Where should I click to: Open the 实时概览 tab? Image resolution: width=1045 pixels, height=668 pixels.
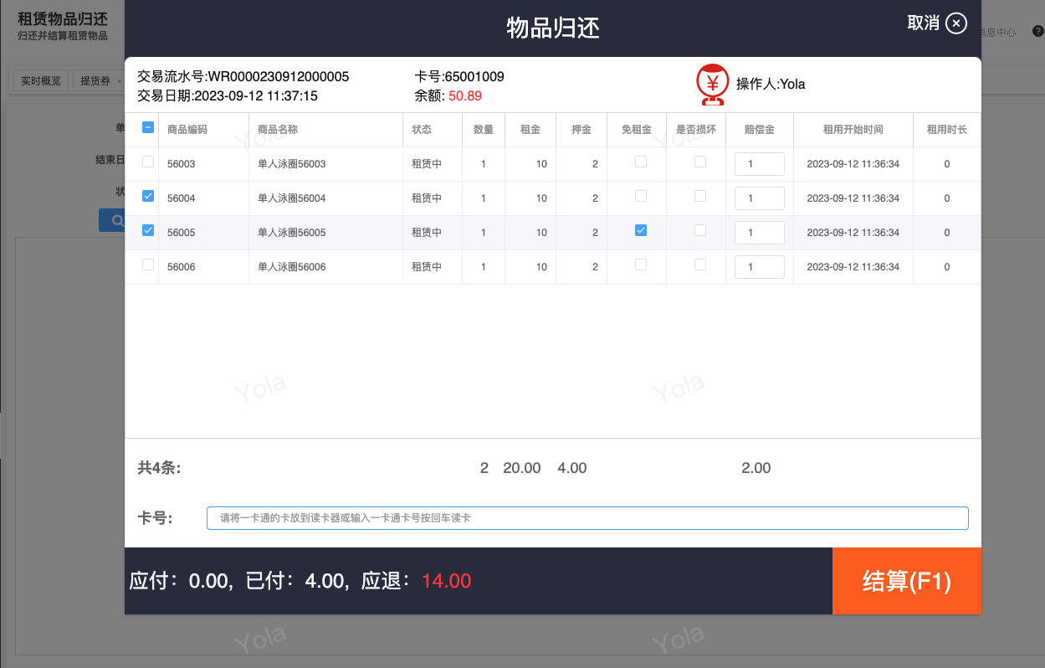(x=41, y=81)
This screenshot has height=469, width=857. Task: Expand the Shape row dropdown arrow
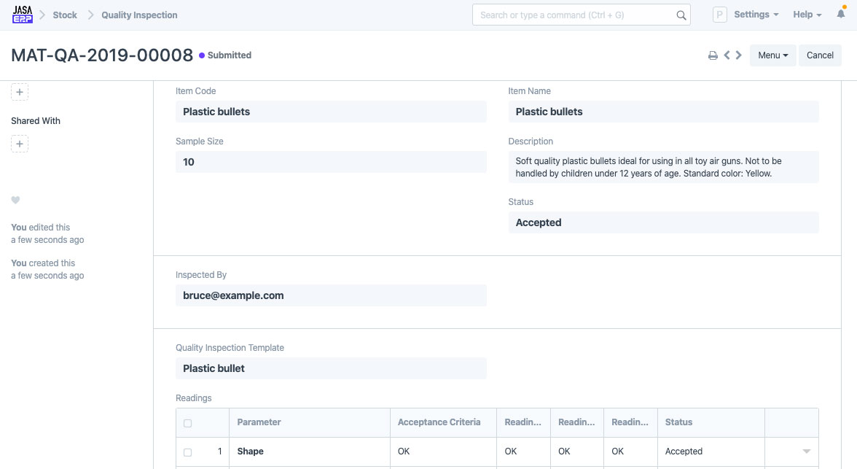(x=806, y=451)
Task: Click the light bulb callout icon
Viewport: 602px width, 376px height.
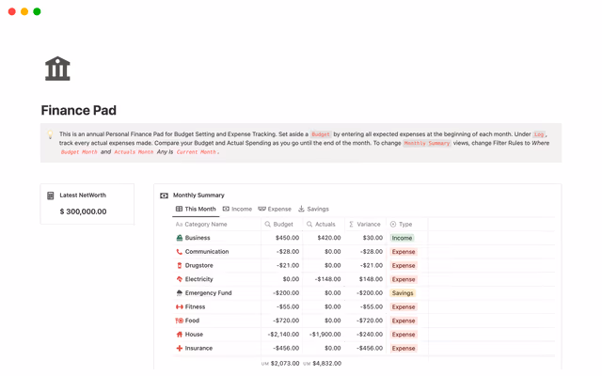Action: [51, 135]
=-=-=
Retype the data word for word and keep the pictures out of it.

= Result of the exercise =
Where should I click to: Open the 实时概览 tab? Image resolution: width=1045 pixels, height=668 pixels.
(x=41, y=81)
This screenshot has height=469, width=857. Task: Expand the Shape row dropdown arrow
(x=806, y=451)
Task: Click the light bulb callout icon
Viewport: 602px width, 376px height.
Action: [51, 135]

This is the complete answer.